Hard to believe, ours is a nation literally founded on a principle of church/state separation, when most current political emphasis, especially that of evangelically driven single minded, religionist zealots, seems obsessively focused on the opposite.  As this commentator noted in a two-thousand twelve essay, it was not hostility to Christianity that moved our founders to downplay it, it was the need to ensure religious neutrality.  The Treaty of Tripoli, an agreement between the United States and the Muslim Region of North Africa, signed in 1797, by then President George Washington and approved by the Senate, under John Adams, states flatly: “The Government of The United States is not, in any sense, founded on the Christian Religion.”

This in no way places a restriction on religious belief or practice by any citizen, only a responsibility to ensure the same for everyone else.  It literally requires that we all show tolerance and respect for the beliefs or non-beliefs of others and refrain from intolerant argument or actions to the contrary.  It also bars those who may have over-zealously deemed themselves as self-appointed emissaries or spokespersons, from exercising such unsanctioned power.  It thus makes the vision of pluralism a more viable reality, at a time when we appear to be more than ever, in need of embracing it.

This fragile ‘miraculous’ experiment in people’s governance can never succeed, as the result of an imposition of Divine will or power, as imposed by self-appointed emissaries, driven by an ungovernable ambition to “play God.”  Only by respecting our differences and working together to achieve equal justice, equal opportunity and equal freedom for all, can we ensure the kind of future our founders wisely envisioned and enshrined in the Constitution and its even more specific ‘First Amendment.’

[Stated task]:
Can you retype the passage of the church/state separation essay starting at "This in no way" and ending at "of embracing it.", word for word?

[Available data]:
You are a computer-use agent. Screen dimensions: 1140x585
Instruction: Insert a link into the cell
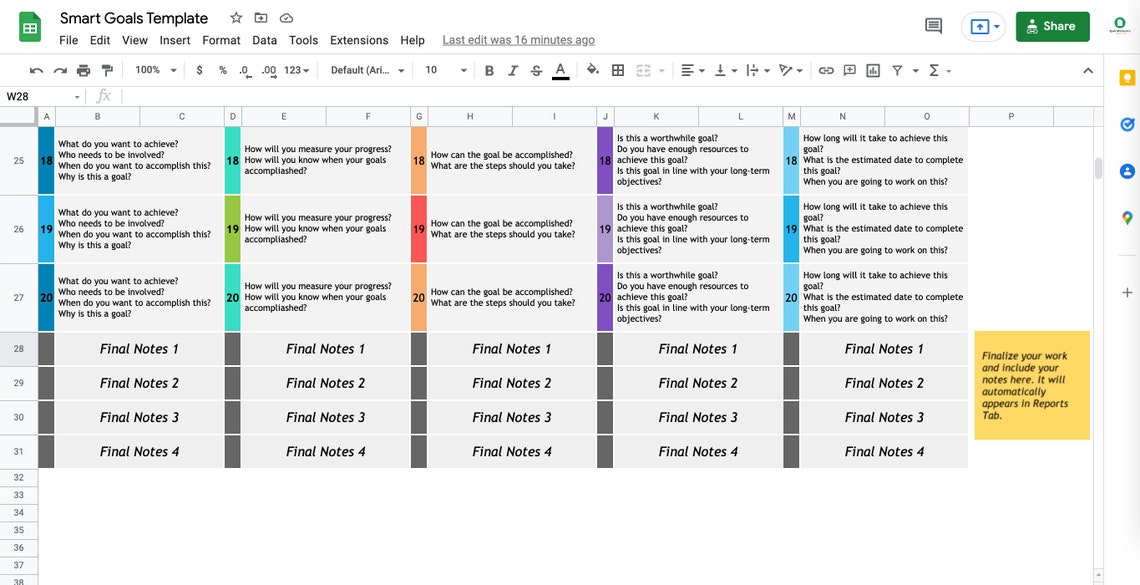click(x=826, y=70)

[Written reply]:
This in no way places a restriction on religious belief or practice by any citizen, only a responsibility to ensure the same for everyone else.  It literally requires that we all show tolerance and respect for the beliefs or non-beliefs of others and refrain from intolerant argument or actions to the contrary.  It also bars those who may have over-zealously deemed themselves as self-appointed emissaries or spokespersons, from exercising such unsanctioned power.  It thus makes the vision of pluralism a more viable reality, at a time when we appear to be more than ever, in need of embracing it.